• Listed entries:
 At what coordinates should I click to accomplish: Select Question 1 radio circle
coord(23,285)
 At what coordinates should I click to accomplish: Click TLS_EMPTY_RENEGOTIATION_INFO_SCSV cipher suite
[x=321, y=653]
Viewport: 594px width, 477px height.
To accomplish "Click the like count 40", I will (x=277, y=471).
--
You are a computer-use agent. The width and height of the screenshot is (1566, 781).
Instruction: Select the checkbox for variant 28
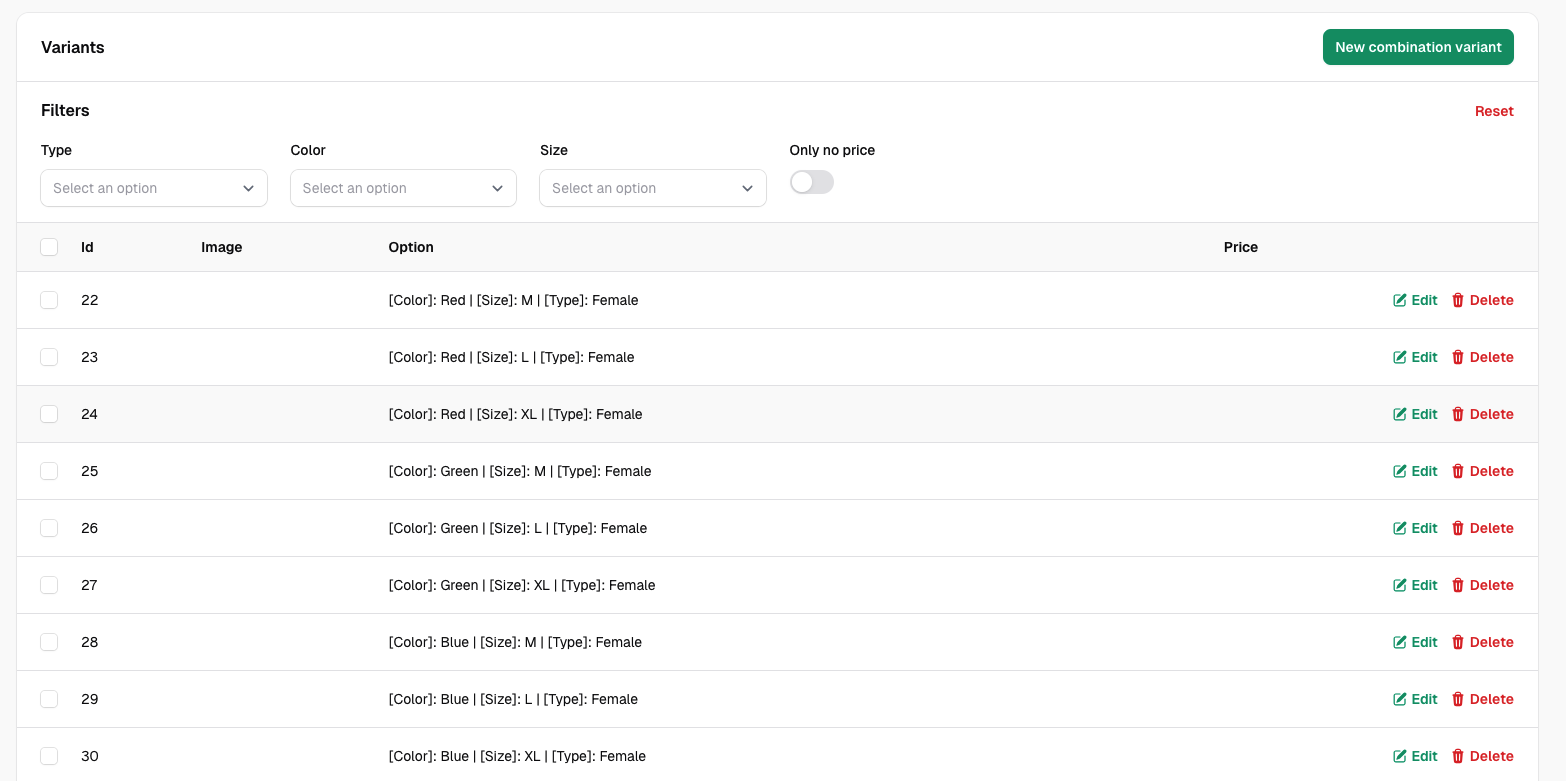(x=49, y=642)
* * *
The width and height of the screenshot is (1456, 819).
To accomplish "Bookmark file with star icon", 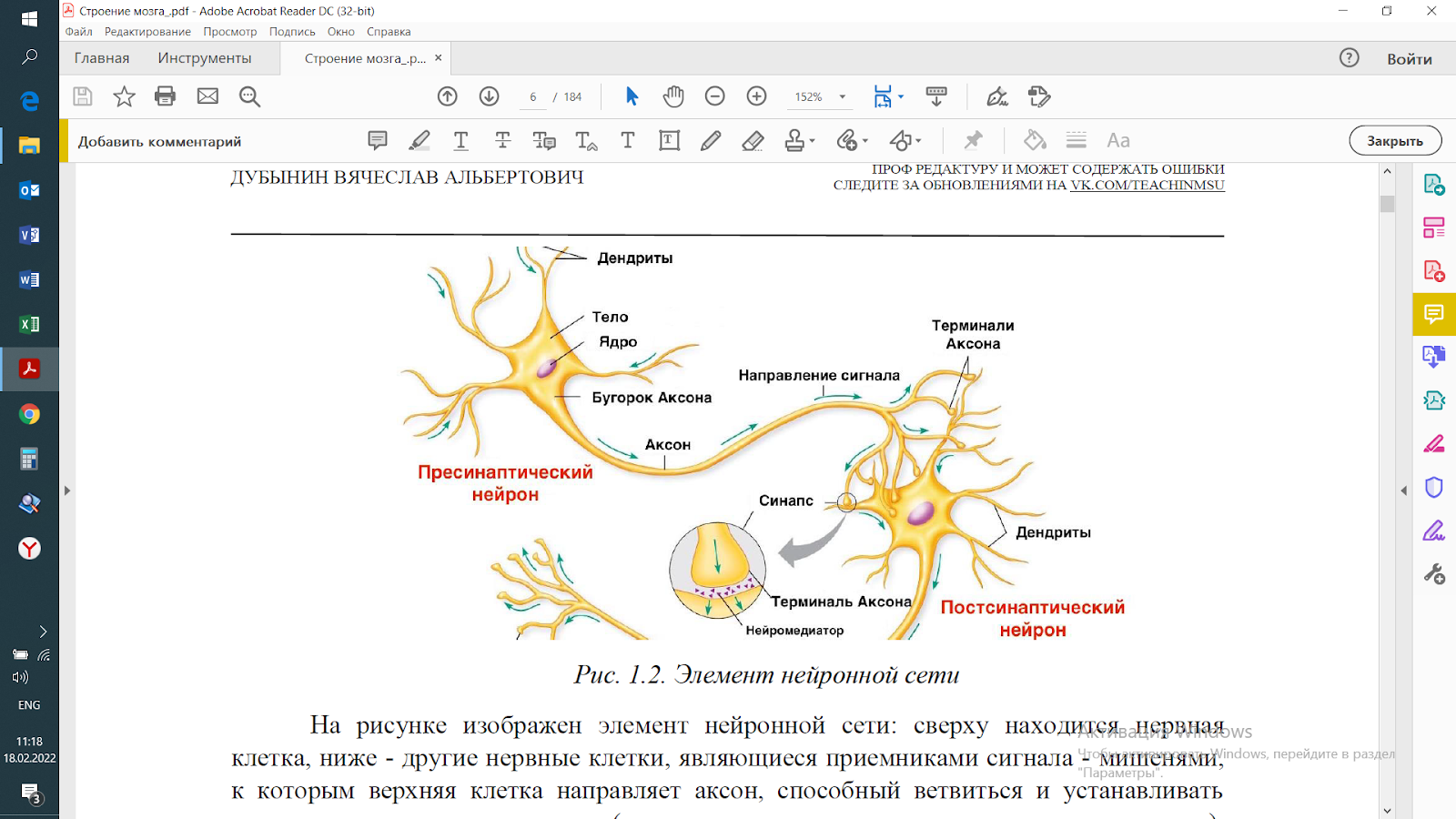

• What is being asked: Copy the lines between the ones holding "You are a computer-use" and "(x=49, y=642)", inclusive, with the requests, and shift every coordinate in the answers by -143. Leave the pictures out.

• In response:
You are a computer-use agent. The width and height of the screenshot is (1566, 781).
Instruction: Select the checkbox for variant 28
(x=-94, y=499)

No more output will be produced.